You would be correct if the material was 'absolutely transparent'. No material is absolutely transparent - there is light scattering and loss from the atoms and structure (including irregularity and structure defects). Even the molecules in the sky scatter light and cause it to look blue overhead and red at sunrise/sunset. Thus there is always an attenuation loss as light travels any medium. Thus from simple Bouguer's Law (sometimes called Beer's Law or Beer-Lambert) then as the thickness increases, the light loss will increase.
Transparency or better transmission thorugh a medium is not just affected by absorption, e.g. electronic states, as the bandgap energy you mentioned, or vibrational states, but also by scattering, e.g. rayleigh scattering. Scattering does not necessarily include a loss in intensity, but the direction of light is changed. Hence less light is transmitted in the right direction. Just as absorption, this can bedescribed in a Beer-Lambert approach.

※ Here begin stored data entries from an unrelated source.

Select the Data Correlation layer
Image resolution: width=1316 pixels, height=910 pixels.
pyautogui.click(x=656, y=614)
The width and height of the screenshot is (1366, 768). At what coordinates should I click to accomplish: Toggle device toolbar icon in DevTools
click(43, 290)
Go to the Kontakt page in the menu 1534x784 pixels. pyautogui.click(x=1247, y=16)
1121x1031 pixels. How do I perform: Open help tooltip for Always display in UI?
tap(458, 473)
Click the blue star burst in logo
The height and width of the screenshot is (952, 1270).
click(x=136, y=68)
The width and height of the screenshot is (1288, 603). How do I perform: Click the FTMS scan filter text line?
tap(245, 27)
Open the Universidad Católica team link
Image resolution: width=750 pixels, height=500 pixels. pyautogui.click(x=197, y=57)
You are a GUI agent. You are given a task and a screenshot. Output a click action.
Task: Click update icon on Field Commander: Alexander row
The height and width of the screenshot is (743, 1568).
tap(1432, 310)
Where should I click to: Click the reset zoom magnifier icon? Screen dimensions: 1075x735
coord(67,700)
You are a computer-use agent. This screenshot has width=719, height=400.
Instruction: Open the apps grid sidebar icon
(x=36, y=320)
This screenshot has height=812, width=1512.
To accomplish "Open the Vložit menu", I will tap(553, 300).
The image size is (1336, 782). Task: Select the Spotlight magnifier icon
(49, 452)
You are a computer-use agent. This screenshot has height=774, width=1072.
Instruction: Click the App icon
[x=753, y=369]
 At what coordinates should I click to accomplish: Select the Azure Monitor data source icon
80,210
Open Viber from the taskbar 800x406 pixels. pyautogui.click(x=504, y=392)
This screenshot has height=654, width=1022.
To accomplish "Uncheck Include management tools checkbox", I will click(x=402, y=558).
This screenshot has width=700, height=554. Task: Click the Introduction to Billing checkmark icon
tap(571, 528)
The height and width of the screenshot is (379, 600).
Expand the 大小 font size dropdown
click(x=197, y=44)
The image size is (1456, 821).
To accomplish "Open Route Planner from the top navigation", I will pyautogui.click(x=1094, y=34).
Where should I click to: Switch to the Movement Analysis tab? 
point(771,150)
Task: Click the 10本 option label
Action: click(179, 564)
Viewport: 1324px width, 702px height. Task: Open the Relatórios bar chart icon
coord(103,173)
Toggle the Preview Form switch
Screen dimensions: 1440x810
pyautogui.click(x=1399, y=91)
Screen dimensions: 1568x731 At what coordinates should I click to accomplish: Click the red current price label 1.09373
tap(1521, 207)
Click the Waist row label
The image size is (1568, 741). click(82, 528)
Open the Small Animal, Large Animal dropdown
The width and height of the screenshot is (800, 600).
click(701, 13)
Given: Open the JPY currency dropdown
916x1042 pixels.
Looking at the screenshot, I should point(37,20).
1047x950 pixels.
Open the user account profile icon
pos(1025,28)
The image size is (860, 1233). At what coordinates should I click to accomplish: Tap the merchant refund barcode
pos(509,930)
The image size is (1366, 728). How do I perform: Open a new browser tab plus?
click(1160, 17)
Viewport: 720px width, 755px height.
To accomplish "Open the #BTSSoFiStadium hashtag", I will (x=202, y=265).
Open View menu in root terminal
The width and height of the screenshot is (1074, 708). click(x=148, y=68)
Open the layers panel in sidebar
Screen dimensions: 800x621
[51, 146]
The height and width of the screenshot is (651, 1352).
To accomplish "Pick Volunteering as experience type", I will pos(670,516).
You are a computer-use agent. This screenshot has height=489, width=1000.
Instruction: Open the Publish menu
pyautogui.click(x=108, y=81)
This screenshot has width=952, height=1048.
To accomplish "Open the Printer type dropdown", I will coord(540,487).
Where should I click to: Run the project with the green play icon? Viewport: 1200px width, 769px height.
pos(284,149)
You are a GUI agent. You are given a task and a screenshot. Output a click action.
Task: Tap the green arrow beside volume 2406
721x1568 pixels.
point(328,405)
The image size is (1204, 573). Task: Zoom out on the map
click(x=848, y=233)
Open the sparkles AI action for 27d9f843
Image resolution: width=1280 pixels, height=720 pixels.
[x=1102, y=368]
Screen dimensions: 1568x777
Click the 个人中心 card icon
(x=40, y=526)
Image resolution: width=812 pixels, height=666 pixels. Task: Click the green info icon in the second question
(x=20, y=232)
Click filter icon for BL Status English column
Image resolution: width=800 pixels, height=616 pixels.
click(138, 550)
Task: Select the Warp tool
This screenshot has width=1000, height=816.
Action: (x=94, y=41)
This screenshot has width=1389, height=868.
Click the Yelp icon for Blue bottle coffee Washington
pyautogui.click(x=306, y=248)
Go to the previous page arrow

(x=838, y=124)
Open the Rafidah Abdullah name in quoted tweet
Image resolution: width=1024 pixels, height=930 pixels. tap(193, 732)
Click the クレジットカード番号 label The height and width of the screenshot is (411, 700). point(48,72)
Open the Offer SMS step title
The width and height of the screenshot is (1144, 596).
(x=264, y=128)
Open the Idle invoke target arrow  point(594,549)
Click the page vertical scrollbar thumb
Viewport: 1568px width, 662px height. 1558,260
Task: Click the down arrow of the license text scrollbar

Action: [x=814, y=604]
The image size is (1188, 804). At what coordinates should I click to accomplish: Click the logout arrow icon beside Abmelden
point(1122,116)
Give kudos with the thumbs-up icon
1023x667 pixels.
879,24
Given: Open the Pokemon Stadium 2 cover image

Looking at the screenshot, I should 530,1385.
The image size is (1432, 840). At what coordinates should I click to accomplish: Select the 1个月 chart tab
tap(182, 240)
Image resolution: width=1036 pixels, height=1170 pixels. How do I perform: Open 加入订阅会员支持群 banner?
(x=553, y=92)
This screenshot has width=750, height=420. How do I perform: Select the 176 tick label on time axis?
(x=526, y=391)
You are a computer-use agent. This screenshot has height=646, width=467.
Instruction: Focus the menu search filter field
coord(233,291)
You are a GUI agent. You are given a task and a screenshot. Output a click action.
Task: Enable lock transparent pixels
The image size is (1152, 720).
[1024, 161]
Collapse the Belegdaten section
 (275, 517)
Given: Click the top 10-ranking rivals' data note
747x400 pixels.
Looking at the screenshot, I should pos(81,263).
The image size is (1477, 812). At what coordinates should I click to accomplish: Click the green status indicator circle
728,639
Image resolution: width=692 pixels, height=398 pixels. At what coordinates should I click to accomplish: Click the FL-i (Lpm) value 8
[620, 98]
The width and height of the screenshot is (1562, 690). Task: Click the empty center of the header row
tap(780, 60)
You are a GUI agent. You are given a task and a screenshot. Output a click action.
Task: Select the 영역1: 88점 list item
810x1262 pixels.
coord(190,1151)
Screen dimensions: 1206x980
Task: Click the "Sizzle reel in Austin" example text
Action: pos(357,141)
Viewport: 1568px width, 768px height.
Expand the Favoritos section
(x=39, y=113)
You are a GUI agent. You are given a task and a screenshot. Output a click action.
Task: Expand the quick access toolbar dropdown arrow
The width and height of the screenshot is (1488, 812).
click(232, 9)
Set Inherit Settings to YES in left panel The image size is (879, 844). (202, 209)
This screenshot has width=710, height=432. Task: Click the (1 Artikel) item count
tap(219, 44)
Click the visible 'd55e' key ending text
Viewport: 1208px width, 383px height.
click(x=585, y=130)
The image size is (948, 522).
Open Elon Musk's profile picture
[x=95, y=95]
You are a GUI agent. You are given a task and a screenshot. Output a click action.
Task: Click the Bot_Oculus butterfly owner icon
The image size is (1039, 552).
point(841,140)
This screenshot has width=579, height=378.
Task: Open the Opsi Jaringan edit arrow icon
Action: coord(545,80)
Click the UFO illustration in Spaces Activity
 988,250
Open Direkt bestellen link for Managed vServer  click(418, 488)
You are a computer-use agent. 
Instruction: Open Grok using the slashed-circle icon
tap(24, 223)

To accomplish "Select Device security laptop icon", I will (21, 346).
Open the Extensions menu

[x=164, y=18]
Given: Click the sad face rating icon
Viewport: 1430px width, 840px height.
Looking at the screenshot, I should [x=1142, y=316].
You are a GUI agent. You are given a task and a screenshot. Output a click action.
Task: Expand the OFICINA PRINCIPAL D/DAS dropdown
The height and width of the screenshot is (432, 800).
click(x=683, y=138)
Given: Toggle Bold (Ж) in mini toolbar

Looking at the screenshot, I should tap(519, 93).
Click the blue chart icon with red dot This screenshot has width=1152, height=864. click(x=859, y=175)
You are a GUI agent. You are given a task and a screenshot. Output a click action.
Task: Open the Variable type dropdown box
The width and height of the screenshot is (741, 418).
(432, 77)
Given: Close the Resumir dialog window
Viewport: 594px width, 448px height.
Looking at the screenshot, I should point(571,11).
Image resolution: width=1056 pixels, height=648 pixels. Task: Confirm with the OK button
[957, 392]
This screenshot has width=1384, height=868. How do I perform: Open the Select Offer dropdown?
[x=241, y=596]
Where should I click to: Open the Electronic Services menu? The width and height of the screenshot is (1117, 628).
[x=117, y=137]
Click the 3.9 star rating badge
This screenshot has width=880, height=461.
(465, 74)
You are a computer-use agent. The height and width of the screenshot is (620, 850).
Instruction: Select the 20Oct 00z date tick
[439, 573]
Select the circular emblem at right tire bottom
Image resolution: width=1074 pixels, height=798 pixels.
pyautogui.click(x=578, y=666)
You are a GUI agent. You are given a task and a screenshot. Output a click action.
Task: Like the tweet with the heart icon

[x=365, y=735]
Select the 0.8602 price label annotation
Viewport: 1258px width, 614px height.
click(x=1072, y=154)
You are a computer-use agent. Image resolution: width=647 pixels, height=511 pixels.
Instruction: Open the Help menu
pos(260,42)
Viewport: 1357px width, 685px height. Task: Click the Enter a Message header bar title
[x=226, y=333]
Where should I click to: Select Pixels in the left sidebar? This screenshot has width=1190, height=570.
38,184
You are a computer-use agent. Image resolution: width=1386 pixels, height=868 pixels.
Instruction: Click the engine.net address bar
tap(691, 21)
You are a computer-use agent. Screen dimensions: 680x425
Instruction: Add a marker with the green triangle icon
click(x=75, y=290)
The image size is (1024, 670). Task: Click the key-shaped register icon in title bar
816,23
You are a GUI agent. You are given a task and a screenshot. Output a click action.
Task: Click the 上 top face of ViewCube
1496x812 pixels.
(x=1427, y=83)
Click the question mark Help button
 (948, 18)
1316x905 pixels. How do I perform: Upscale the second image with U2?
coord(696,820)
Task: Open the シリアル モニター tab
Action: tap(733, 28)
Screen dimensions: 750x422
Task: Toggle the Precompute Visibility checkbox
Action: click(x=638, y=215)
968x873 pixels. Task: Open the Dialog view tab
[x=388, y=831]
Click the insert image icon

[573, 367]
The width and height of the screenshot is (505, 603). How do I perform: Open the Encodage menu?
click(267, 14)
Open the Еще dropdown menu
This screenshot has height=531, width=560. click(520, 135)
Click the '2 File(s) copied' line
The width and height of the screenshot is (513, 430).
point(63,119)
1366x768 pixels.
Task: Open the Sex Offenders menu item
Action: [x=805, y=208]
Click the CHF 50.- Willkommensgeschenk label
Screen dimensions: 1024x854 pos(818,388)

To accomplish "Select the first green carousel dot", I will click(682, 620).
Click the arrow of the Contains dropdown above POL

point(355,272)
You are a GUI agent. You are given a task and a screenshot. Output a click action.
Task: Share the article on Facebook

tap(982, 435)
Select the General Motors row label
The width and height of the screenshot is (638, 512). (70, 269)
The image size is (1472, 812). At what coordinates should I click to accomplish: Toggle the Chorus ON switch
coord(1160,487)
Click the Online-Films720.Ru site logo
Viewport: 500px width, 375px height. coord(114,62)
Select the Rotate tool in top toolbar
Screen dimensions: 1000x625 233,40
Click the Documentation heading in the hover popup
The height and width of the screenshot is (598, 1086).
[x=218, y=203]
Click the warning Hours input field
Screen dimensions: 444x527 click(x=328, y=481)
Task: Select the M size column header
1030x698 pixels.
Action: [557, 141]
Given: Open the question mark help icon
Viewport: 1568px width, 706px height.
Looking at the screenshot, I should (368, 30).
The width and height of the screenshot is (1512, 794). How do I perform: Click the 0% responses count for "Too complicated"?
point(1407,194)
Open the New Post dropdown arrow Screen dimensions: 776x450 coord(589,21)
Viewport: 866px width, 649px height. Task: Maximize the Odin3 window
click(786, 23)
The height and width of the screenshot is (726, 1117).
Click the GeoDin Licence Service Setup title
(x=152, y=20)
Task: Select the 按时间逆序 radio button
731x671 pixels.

And you should also not forget higher order effects. Even, if your light energy is below the band gap energy and hence cannot be absorped directly. Yet, absorption can still happen via multiphoton absorption. Same can happen, for example, in the IR wavelenght range. Take silicon for example, which should not show IR activity, yet you see peaks and specific structures in an IR reflectivity spectrum. This is via multiphonon absorption.
A multitude of effects in matter will affect light transmission.